• Requirement
The answer must be an exact copy of the records, with every picture left out.

(Dataset entries)
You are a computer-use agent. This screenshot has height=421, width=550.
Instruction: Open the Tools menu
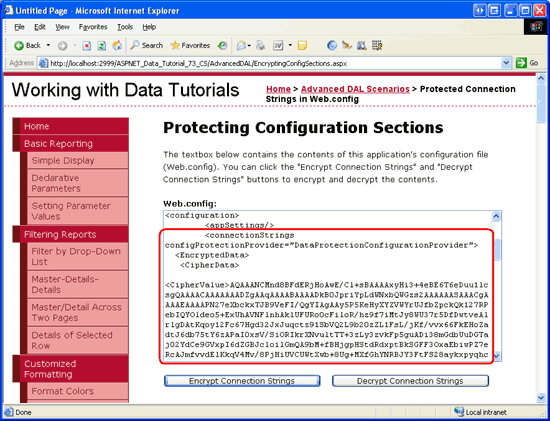(125, 27)
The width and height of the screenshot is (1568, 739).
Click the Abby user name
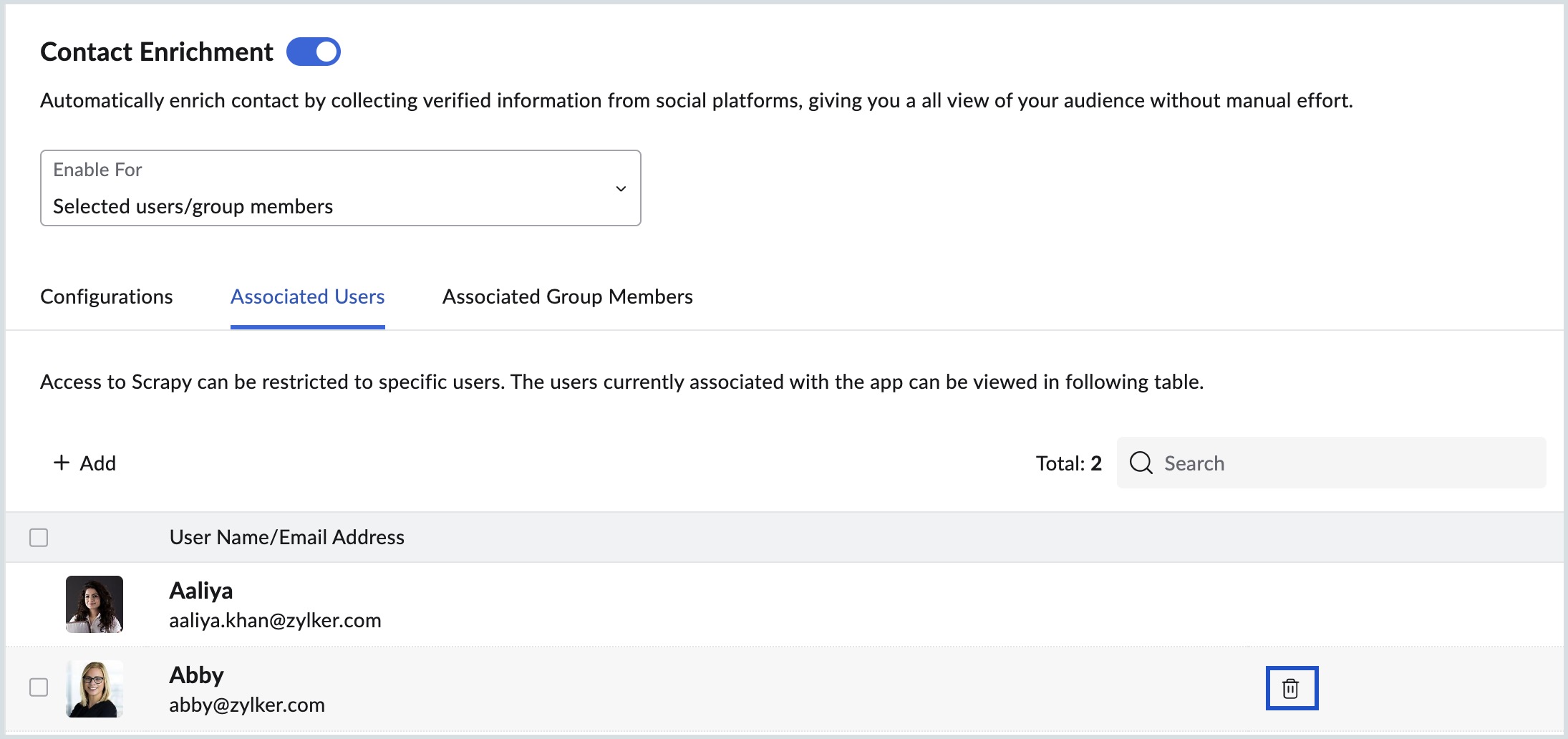pyautogui.click(x=196, y=675)
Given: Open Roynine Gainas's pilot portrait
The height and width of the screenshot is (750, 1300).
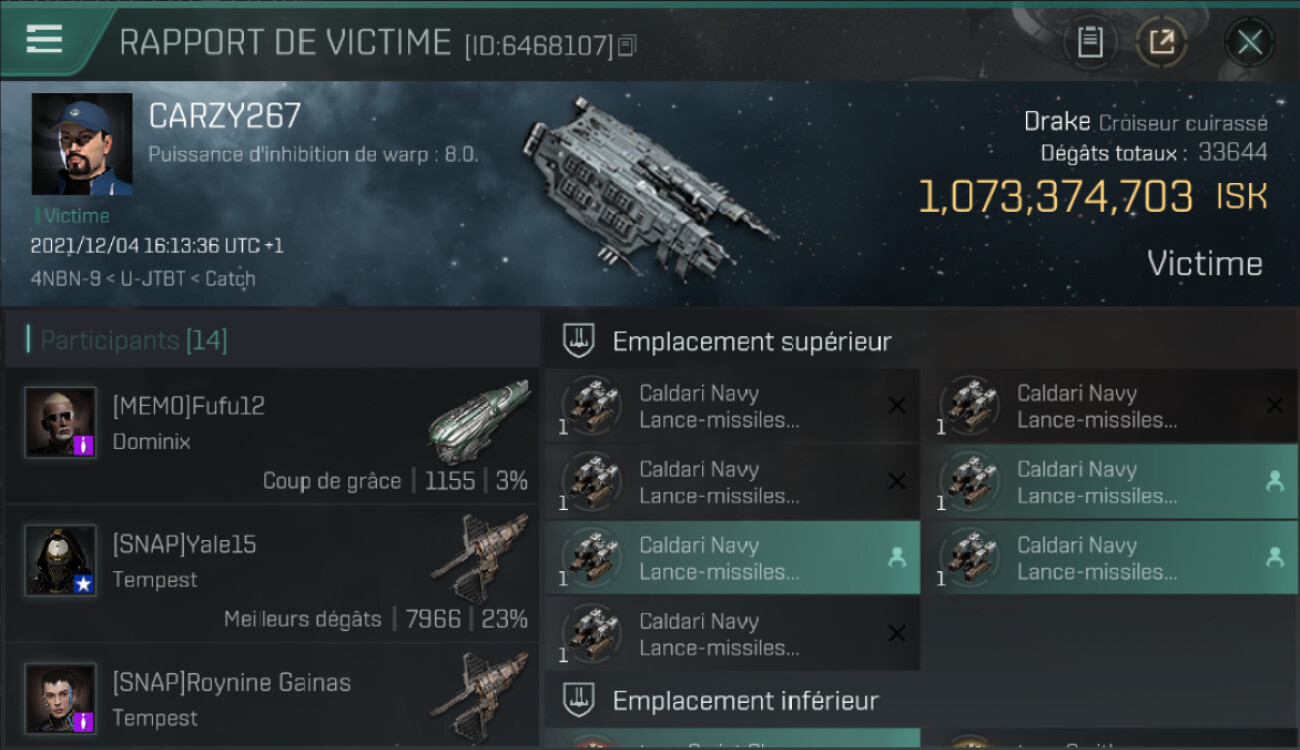Looking at the screenshot, I should [x=61, y=698].
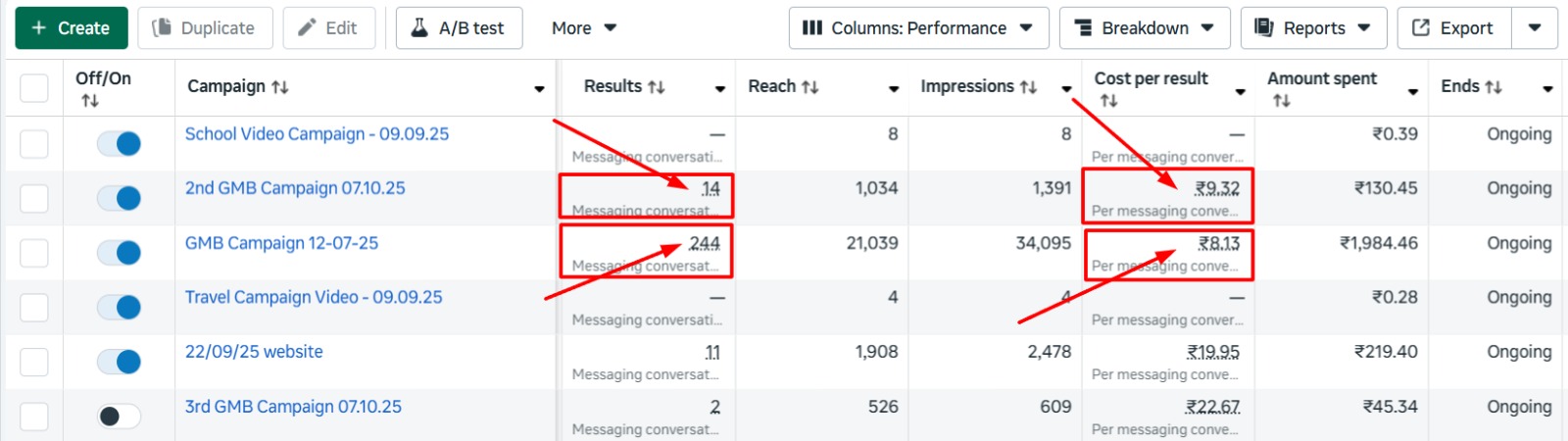The image size is (1568, 441).
Task: Open the Columns: Performance dropdown
Action: [918, 28]
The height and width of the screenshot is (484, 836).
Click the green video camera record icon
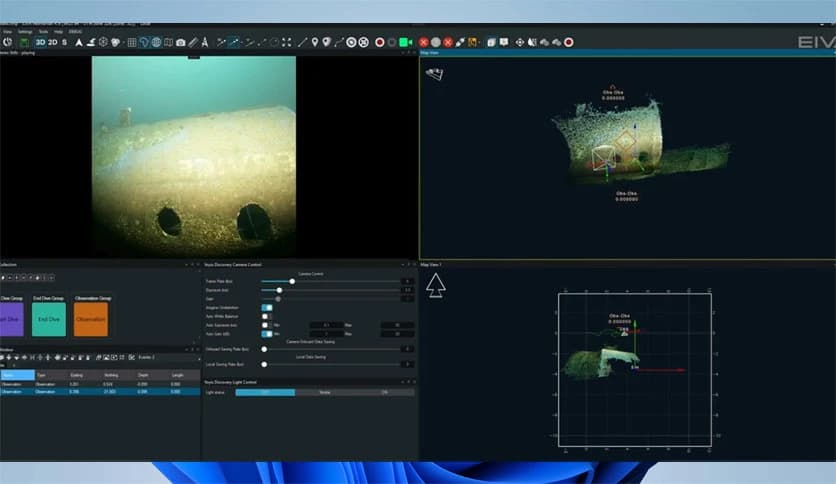(406, 42)
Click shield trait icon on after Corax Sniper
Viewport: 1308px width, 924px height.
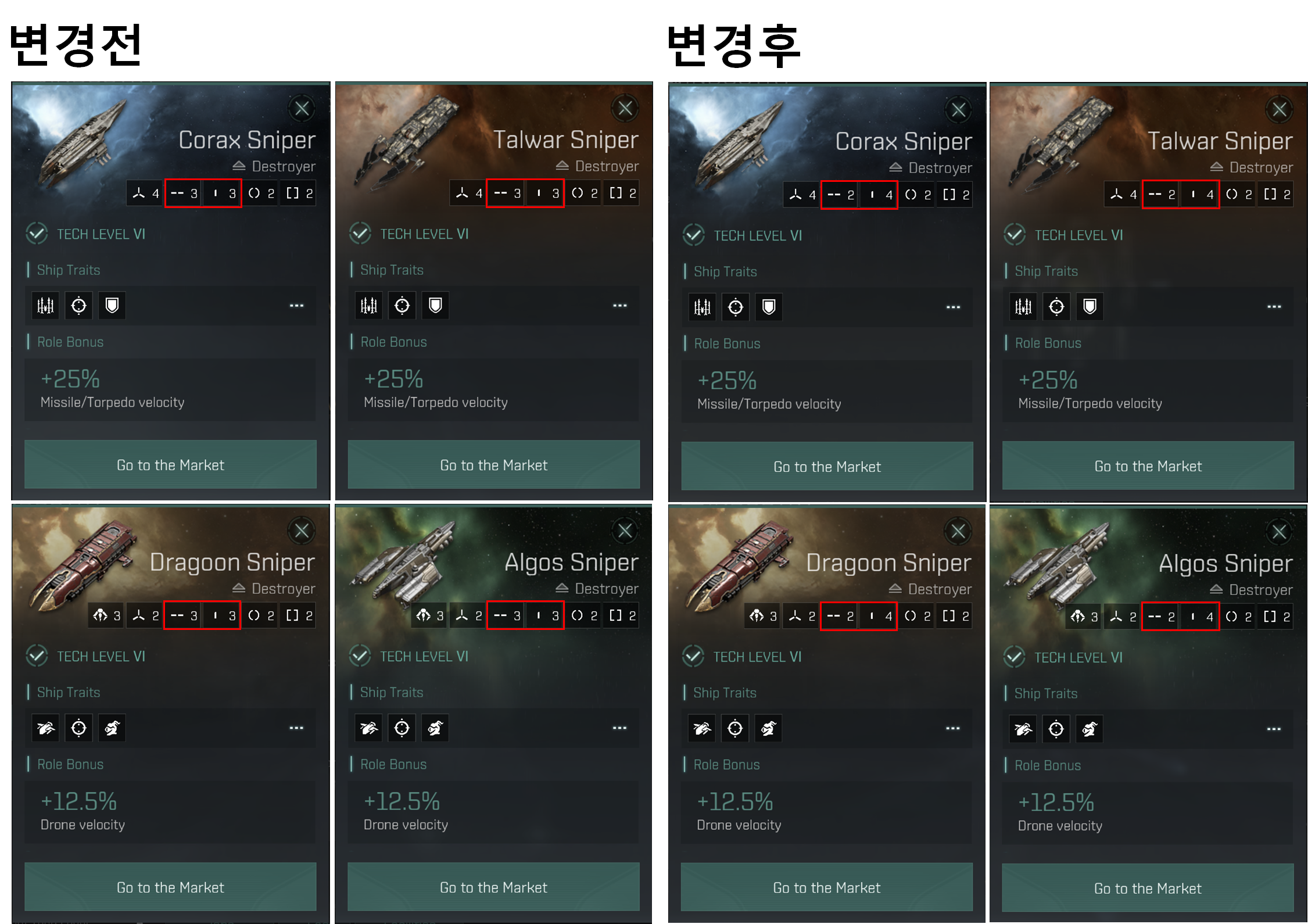click(x=769, y=307)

• Written solution
You are a computer-use agent. This screenshot has height=421, width=550.
Instruction: Open the Tools menu
(125, 27)
The width and height of the screenshot is (1568, 739).
Click the Abby user name
pyautogui.click(x=196, y=675)
Given: Open Roynine Gainas's pilot portrait
The height and width of the screenshot is (750, 1300).
Looking at the screenshot, I should [x=61, y=698].
The image size is (1568, 441).
Task: Open the Columns: Performance dropdown
Action: [918, 28]
The height and width of the screenshot is (484, 836).
Click the green video camera record icon
(406, 42)
Click shield trait icon on after Corax Sniper
Viewport: 1308px width, 924px height.
click(x=769, y=307)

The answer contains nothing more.